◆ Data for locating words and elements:
----
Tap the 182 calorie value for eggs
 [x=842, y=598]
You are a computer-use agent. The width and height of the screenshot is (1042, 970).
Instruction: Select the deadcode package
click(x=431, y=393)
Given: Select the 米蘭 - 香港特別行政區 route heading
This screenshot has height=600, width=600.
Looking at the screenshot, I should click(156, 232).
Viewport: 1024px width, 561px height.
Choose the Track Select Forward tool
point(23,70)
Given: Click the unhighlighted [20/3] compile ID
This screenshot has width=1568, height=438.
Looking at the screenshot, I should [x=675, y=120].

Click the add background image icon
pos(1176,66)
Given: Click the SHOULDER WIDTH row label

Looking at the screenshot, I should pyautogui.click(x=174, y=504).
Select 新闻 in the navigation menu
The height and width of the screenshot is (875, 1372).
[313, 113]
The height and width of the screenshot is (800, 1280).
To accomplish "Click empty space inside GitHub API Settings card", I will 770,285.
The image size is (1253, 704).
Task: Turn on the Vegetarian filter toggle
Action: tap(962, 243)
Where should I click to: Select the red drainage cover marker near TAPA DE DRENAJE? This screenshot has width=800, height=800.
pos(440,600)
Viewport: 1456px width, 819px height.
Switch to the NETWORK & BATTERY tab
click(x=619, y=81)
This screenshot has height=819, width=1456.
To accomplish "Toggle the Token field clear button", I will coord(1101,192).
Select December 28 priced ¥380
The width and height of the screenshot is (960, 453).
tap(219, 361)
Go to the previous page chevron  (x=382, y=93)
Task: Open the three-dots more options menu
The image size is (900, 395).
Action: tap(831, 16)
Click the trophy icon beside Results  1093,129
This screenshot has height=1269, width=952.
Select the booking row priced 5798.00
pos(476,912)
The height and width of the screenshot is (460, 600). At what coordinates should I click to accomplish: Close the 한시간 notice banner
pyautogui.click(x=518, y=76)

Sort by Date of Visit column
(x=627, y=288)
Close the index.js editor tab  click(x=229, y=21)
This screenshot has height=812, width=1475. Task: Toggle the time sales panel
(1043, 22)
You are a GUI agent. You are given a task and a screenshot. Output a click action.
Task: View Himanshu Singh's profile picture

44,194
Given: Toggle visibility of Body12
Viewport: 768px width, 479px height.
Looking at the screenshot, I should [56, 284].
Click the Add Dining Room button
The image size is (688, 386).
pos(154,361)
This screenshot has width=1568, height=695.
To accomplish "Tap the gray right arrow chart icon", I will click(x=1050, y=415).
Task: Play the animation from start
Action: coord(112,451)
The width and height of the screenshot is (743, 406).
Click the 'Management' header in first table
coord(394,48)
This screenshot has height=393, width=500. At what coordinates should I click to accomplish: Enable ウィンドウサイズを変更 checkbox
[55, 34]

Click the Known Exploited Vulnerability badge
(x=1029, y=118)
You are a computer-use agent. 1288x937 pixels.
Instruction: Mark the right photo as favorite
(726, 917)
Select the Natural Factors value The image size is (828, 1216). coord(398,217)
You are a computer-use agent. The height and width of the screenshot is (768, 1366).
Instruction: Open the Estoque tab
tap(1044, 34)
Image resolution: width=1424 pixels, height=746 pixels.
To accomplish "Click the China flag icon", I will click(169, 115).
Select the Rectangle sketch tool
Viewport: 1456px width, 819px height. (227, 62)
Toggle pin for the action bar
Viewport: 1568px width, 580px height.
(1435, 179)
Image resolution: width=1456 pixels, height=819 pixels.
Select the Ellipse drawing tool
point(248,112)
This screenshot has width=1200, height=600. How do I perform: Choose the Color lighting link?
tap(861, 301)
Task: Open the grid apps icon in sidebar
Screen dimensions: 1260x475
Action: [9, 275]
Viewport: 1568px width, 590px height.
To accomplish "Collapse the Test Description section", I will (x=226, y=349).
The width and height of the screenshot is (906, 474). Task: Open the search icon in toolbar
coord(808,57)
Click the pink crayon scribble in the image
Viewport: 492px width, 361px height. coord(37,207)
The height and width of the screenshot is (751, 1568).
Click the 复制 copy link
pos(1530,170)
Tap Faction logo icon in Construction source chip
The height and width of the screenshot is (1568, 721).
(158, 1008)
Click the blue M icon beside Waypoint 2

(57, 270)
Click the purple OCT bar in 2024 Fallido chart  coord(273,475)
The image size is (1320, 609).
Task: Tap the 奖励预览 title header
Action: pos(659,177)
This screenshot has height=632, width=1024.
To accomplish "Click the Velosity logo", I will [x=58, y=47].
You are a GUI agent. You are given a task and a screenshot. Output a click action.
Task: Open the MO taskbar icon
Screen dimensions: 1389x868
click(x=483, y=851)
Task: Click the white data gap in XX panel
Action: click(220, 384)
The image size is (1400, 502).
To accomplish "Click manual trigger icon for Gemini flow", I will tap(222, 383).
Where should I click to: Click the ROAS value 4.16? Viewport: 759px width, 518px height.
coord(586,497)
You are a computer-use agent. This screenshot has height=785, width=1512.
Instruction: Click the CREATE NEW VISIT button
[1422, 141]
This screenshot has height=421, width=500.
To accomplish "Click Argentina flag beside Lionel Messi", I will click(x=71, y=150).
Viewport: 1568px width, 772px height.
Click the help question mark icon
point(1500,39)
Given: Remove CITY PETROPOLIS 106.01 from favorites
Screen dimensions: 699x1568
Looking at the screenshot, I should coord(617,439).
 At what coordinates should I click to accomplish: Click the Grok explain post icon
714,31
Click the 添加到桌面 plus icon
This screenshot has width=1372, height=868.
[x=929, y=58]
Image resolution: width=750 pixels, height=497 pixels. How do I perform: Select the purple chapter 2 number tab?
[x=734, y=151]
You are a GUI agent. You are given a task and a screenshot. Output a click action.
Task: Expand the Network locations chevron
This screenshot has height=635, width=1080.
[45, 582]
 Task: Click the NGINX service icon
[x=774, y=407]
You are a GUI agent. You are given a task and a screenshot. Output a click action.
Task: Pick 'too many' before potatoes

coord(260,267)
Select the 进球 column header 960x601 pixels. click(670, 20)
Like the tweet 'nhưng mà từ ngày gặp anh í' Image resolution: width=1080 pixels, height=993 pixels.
----
◆ Task to carry out: Rewrite the part of the data that opens with the line containing "Toggle pin for the action bar" and closes with the line containing "point(248,112)". Replace "Ellipse" with "Oval" and keep everything else the same.

◆ Completed exercise:
Toggle pin for the action bar
Viewport: 1568px width, 580px height.
(1435, 179)
Image resolution: width=1456 pixels, height=819 pixels.
Select the Oval drawing tool
point(248,112)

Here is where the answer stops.